[ACTIVITY]:
Please tally every line in the listing below where the word "This" appears, then give the number and nothing more.

[INFORMATION SUPPLIED]:

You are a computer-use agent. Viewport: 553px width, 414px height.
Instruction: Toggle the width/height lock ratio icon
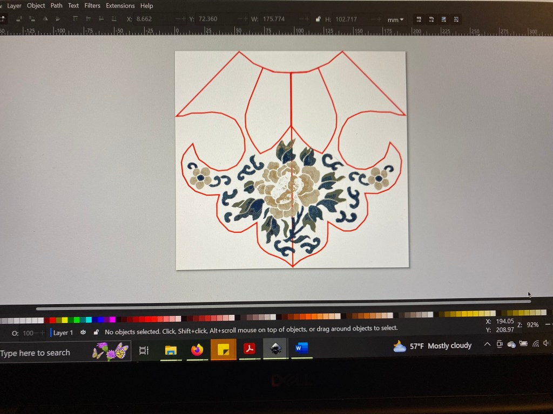[318, 19]
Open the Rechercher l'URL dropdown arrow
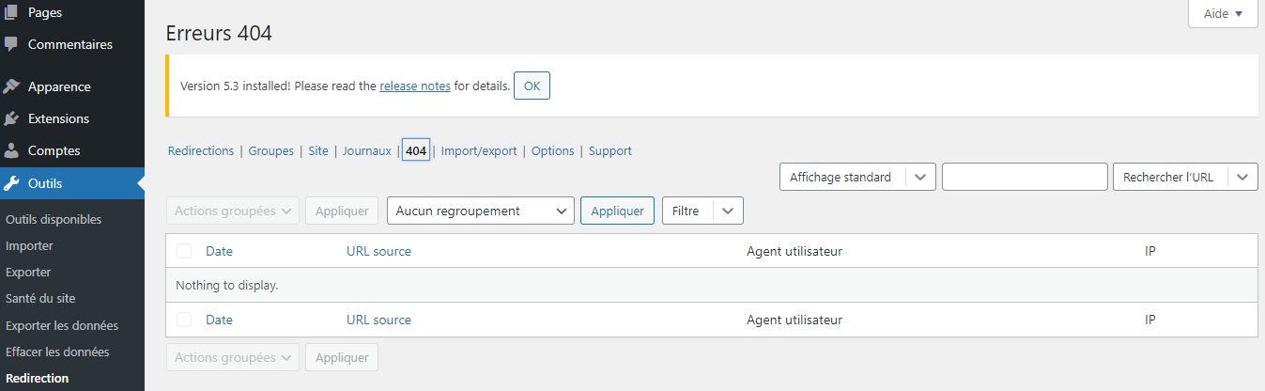The image size is (1265, 391). [1242, 177]
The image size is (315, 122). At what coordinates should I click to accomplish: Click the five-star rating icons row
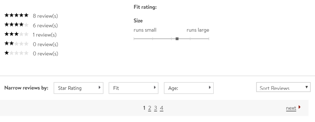pos(17,15)
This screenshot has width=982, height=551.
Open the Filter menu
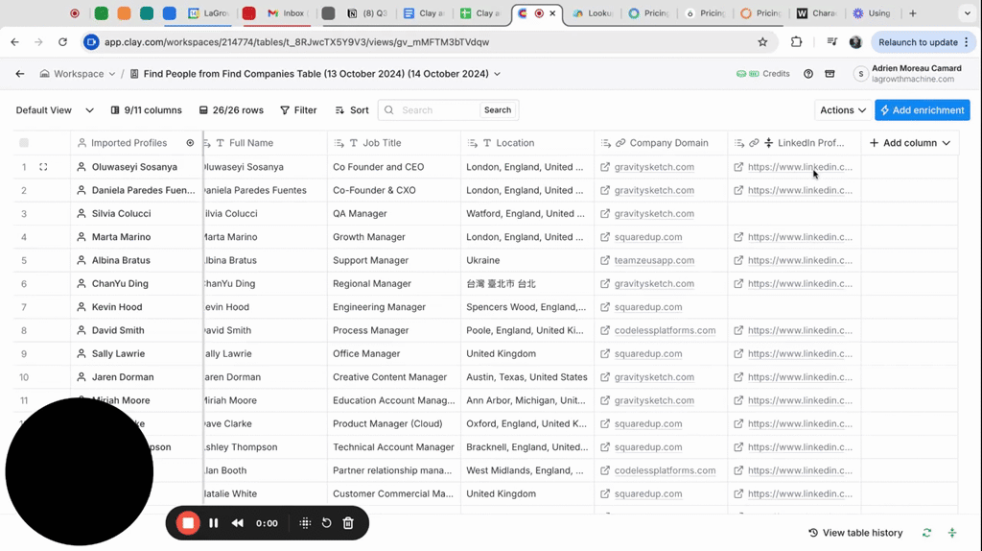pyautogui.click(x=298, y=110)
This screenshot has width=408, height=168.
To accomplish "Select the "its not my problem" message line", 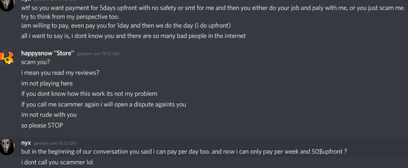I will click(x=89, y=94).
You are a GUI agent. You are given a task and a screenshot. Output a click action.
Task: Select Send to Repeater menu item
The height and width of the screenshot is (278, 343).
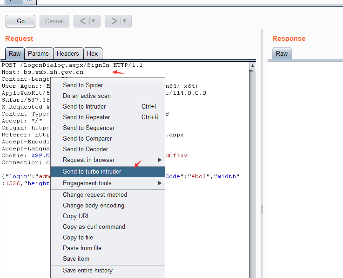coord(87,117)
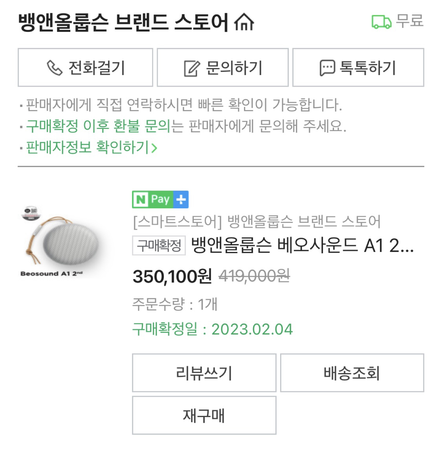Viewport: 442px width, 454px height.
Task: Click the blue plus icon beside N Pay
Action: click(181, 199)
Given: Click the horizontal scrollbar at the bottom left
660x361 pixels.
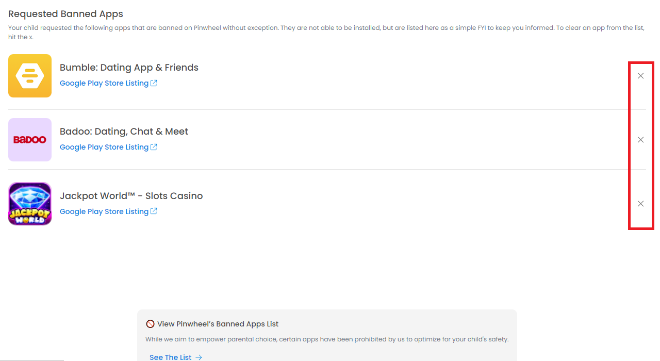Looking at the screenshot, I should click(31, 359).
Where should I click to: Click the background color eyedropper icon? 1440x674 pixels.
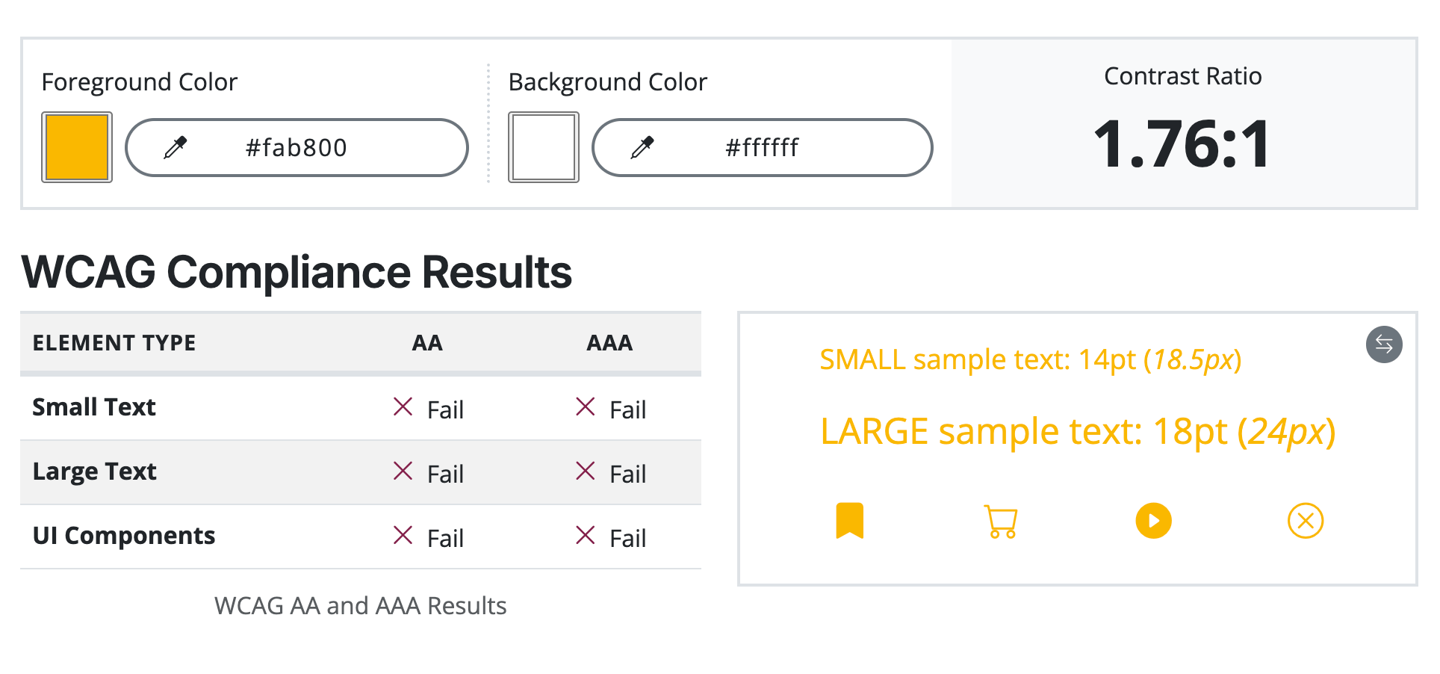(x=642, y=147)
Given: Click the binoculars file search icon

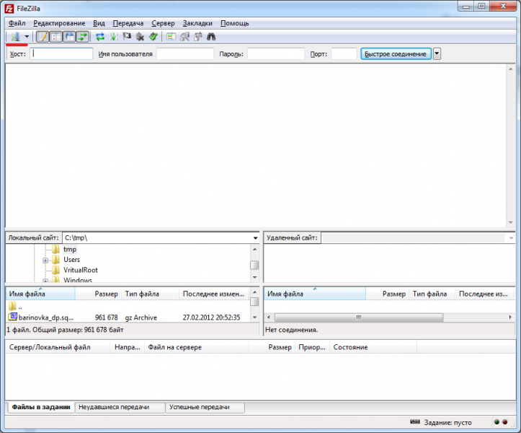Looking at the screenshot, I should coord(212,37).
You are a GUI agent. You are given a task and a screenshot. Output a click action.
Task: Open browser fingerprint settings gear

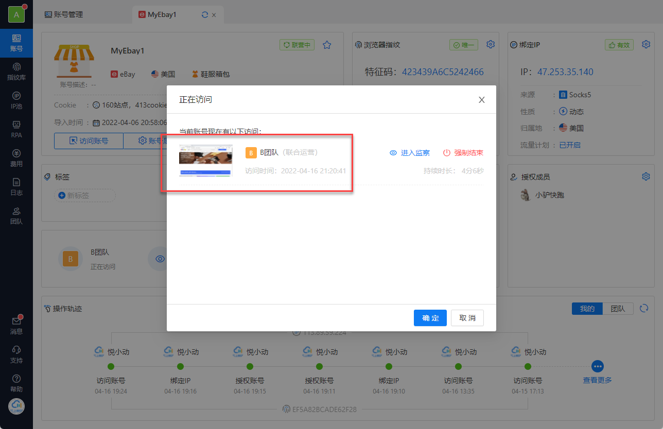pyautogui.click(x=491, y=45)
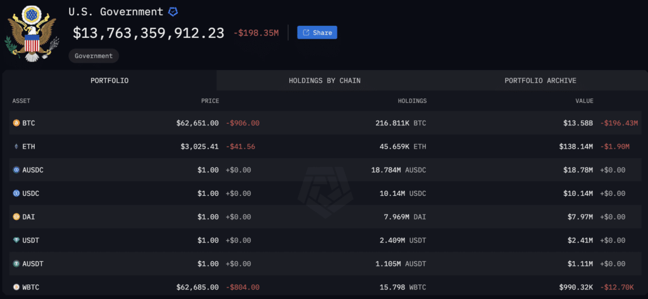Click the AUSDT token icon

[16, 264]
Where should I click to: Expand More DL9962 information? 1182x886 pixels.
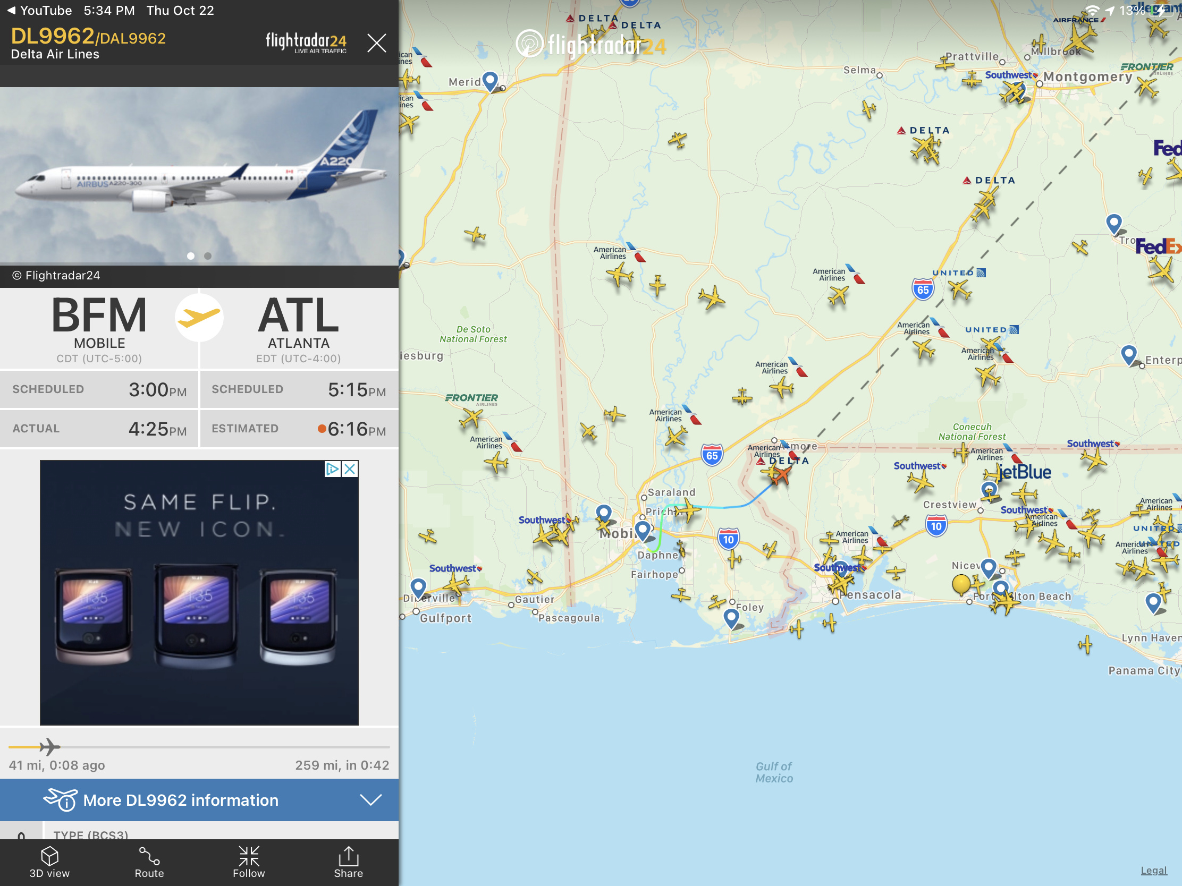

[REPLY]:
2